◆ What this task involves ◆
According to the text on moral decline, by about how many people does earth's population increase each day?
══ Quoted text ══
Gang violence, ghastly crimes committed by children, television and movie
violence all are indicative of a devaluation of human life in our nation.
To what lengths is euthanasia (mercy killing) likely to go? In view
of earth’s several billion population (which increases about 270,000 per
day), some people advocate taking the life of this world’s less productive
and less educated people. Their concept is not much unlike thinning
the deer population “for its own good,” and frighteningly similar to Hitler’s
campaign of extermination against people he viewed as inferior to his so-called
Increasingly America is becoming amoral (unaware of any
authoritative code of ethics or moral conduct of which one is in violation).
There was a time generations ago that even immoral people realized that
they were immoral for violating what they knew to be morally right.
Homosexuality is openly advocated and practiced.
Single-parent homes (largely due to illegitimate births and rampant divorce)
═══
══ Listing ══
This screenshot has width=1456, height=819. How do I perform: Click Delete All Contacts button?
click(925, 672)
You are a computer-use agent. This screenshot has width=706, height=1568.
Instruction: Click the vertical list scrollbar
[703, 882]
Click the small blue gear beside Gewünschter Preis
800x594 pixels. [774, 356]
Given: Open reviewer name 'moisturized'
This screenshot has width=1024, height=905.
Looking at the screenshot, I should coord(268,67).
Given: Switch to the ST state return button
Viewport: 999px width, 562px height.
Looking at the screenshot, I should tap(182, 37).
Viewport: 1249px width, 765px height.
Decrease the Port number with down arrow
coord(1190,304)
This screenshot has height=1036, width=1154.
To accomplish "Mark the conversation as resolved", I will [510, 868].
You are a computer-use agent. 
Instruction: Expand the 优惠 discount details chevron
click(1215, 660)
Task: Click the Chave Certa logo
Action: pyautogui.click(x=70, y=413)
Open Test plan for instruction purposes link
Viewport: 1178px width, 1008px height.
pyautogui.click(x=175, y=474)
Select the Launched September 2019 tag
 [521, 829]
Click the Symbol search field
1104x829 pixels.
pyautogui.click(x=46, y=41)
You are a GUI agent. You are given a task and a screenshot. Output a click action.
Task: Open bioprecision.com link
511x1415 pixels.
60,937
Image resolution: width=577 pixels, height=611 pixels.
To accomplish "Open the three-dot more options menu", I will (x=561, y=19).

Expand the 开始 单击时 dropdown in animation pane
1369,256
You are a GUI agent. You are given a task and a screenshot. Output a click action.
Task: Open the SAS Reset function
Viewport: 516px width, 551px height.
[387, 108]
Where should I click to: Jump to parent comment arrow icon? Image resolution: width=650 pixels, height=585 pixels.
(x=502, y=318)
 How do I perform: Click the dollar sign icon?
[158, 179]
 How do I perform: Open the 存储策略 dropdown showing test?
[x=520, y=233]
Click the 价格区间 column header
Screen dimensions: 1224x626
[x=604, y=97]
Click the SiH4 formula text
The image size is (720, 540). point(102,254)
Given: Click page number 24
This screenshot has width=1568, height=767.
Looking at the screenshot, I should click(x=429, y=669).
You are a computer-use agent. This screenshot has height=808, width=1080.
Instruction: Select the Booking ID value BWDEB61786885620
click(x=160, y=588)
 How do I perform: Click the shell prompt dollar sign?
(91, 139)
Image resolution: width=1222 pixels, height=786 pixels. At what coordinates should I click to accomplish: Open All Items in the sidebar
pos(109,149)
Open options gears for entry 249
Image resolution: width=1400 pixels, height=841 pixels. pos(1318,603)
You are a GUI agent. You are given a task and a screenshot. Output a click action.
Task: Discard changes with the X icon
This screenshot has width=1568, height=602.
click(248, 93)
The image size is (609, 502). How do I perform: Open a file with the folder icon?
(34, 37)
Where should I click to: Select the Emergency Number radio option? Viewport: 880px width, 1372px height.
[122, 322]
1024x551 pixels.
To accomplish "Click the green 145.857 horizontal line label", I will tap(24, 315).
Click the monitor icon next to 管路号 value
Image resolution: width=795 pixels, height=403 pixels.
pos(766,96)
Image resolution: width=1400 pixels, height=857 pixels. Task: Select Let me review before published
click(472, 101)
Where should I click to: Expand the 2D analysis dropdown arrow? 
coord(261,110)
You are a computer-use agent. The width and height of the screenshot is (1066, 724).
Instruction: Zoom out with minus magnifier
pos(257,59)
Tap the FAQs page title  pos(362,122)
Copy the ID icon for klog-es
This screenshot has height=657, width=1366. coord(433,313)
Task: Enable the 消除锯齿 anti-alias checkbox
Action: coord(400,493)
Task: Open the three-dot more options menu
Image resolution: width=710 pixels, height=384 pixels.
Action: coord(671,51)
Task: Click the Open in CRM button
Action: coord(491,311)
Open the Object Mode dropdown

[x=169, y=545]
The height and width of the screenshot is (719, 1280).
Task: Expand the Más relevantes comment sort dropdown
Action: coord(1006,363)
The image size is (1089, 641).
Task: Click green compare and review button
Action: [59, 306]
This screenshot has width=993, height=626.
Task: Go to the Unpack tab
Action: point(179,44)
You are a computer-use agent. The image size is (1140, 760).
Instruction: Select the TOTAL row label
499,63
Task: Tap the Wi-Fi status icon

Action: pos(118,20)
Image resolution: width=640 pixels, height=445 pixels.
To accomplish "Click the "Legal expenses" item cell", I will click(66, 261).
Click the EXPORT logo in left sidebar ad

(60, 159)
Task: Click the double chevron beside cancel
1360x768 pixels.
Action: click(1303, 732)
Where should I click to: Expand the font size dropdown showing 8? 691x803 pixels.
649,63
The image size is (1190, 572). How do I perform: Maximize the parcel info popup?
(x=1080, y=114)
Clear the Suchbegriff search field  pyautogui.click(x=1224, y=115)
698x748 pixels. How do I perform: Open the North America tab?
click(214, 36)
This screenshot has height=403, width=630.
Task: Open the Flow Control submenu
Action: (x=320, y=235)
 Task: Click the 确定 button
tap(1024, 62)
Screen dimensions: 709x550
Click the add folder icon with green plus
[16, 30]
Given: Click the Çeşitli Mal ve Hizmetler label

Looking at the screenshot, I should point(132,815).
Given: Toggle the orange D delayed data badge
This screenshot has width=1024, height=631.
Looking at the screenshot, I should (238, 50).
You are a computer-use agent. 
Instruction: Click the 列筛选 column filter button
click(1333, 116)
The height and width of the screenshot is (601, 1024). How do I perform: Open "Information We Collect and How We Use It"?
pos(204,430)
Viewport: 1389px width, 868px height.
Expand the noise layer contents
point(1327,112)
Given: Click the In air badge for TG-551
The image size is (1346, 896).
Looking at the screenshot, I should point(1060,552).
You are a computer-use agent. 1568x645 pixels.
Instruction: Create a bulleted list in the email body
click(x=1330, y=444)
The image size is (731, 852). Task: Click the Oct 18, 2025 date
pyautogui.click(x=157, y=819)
═══
◆ Solution for this exercise ◆
About 270,000 per day.